* _Text block_:
+ + +

Item 3. Source or Amount of Funds or Other Consideration.

 

The information set forth in Item 4 of this Schedule 13D is hereby incorporated by reference.

 

Item 4. Purpose of Transaction.

 

On October 27, 2022 (the “Closing Date”), the Issuer consummated the previously announced business combination (the “Business Combination”) pursuant to that certain Business Combination Agreement (as amended, the “Business Combination Agreement”), dated as of March 8, 2022, by and among Endurance Acquisition Corp., a Cayman Islands exempted company (“Endurance”), the Issuer and SatixFy MS, a Cayman Islands exempted company and a direct, wholly-owned subsidiary of the Issuer (“Merger Sub”). Pursuant to the Business Combination Agreement, on October 27, 2022, Merger Sub merged with and into Endurance (the “Business Combination”), with Endurance surviving the Business Combination as a wholly-owned subsidiary of the Issuer (the “Surviving Company”).

+ + +

* _Collection entries_:
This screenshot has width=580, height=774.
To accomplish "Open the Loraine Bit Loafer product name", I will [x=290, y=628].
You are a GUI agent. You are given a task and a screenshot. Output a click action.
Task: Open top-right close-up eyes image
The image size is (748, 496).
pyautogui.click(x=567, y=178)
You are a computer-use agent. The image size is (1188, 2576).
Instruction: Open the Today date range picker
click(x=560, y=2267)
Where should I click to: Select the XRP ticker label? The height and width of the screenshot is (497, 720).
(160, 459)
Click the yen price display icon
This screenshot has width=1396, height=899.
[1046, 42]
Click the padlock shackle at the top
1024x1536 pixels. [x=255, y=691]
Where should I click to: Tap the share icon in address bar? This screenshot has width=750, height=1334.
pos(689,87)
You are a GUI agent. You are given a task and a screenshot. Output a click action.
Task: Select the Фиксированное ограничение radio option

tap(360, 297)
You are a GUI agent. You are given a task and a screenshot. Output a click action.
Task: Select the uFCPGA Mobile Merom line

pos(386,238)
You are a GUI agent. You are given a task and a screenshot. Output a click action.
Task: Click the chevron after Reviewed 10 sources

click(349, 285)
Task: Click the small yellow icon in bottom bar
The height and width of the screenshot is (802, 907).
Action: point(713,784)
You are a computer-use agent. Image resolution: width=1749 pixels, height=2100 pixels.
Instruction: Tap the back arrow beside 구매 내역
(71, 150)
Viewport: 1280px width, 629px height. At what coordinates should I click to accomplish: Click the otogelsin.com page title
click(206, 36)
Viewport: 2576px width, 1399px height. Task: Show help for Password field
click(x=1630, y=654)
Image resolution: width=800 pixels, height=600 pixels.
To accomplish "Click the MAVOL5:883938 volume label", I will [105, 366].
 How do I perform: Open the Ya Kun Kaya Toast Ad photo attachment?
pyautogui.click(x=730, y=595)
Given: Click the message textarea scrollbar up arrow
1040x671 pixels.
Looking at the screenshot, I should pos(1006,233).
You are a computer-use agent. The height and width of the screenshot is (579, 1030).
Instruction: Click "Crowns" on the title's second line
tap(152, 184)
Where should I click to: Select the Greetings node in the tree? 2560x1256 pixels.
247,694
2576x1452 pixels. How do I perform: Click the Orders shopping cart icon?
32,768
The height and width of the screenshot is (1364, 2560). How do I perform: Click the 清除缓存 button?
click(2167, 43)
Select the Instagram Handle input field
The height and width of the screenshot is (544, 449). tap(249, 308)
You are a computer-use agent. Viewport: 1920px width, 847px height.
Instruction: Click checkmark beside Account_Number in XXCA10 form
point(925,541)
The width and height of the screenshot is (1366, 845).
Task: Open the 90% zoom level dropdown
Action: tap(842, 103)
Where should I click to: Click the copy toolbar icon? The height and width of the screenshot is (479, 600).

+ + +

* _What you will do_: Copy out the Schedule 13D excerpt in full, word for word. The rows are separate from the Schedule 13D excerpt and have nothing to do with it.

* _Exercise answer_:
Item 3. Source or Amount of Funds or Other Consideration.

 

The information set forth in Item 4 of this Schedule 13D is hereby incorporated by reference.

 

Item 4. Purpose of Transaction.

 

On October 27, 2022 (the “Closing Date”), the Issuer consummated the previously announced business combination (the “Business Combination”) pursuant to that certain Business Combination Agreement (as amended, the “Business Combination Agreement”), dated as of March 8, 2022, by and among Endurance Acquisition Corp., a Cayman Islands exempted company (“Endurance”), the Issuer and SatixFy MS, a Cayman Islands exempted company and a direct, wholly-owned subsidiary of the Issuer (“Merger Sub”). Pursuant to the Business Combination Agreement, on October 27, 2022, Merger Sub merged with and into Endurance (the “Business Combination”), with Endurance surviving the Business Combination as a wholly-owned subsidiary of the Issuer (the “Surviving Company”).